889: あなたのうしろに名無しさんが・・・ 03/02/25 01:14
開けたのは妻なのに。理不尽な話だ・・・。

890: 好爺 03/02/25 02:16
『産女の事』―宿直草より― 

寛永四年の春、私の里のさる者の下女が子を孕んだまま死に、産女(うぶめ)となって来ると噂になって,里の童は恐れて、柴の戸を閉め葭(よし)の簾(すだれ)を下ろした。 

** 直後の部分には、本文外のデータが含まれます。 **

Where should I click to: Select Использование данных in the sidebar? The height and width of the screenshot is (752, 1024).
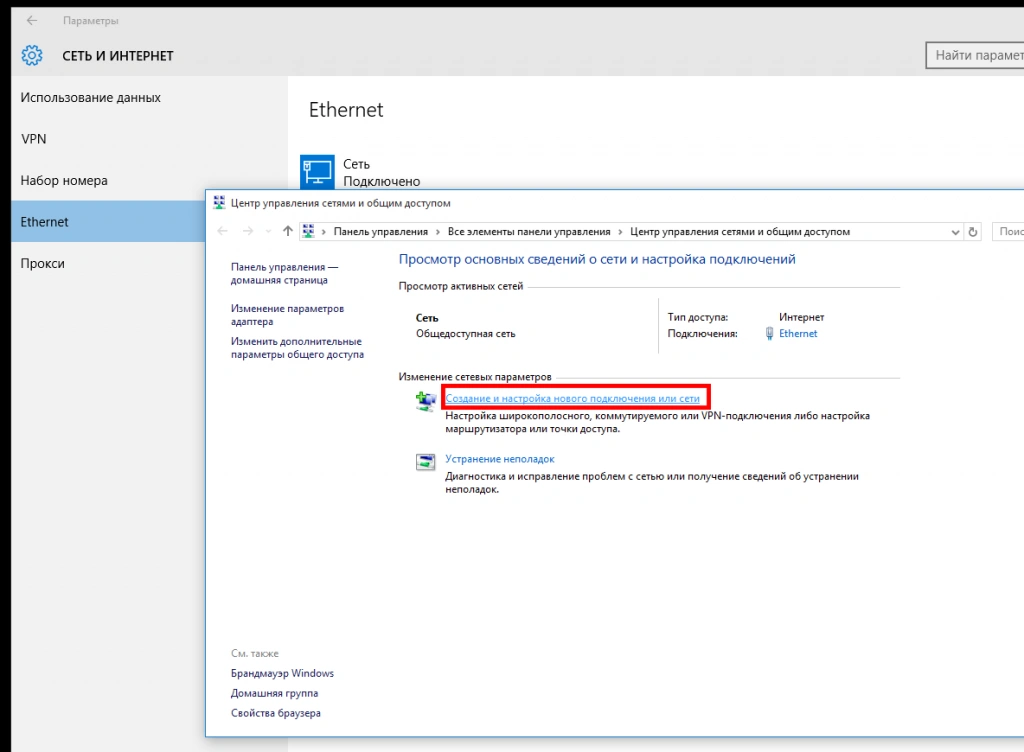click(91, 98)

私はその頃他の場所にいて、帰ってみるとこの話を聞いた。「その話が本当なら、その者が通った時に教えてくれ」と言った。 

夜の八つの頃(午前一時半頃)、私の母親があわただしく起こした。「何事だ」と言ったら「例の者が通るぞ、泣く声を聞いてみろ」と言った。 

その声を聞くと、その声は呂律
(ろれつ)のようで「わああひ」と泣いた。二声まで泣いた。平調にして頭の方は高く、後は下がって言った。泣き声は長く、一声のうち二間ほど歩いていた。 

その声の哀れさは、今も身に染みているほどだった。

891: 好爺 03/02/25 02:16
…続き 

この亡霊の夫は与七と云う者で、夜な夜な産女は与七の寝屋に行った。

与七は眠れなくなっていた。あまりに腹が立ったので、自分の柱にこの産女を縄で縛り付けて置いたが、姿は残っているかと翌日に見ると、血のみ付いていただけだった。
 
放っておいたが、絶えず来ていた。よそへ行けば、そちらの方まで跡を慕ってきた。へそくりの金にて経を読んで貰ったが、効果は無かった。暫くして与七は魂が抜けたようになってしまった。

さる者が「その男の褌
(ふんどし)をその産女の来る所に置けば、その後は来ぬというぞ。ためしてみろ」と言った。ならばと、下帯を窓に掛けて置いてみた。その夜に産女が来て去って行った。 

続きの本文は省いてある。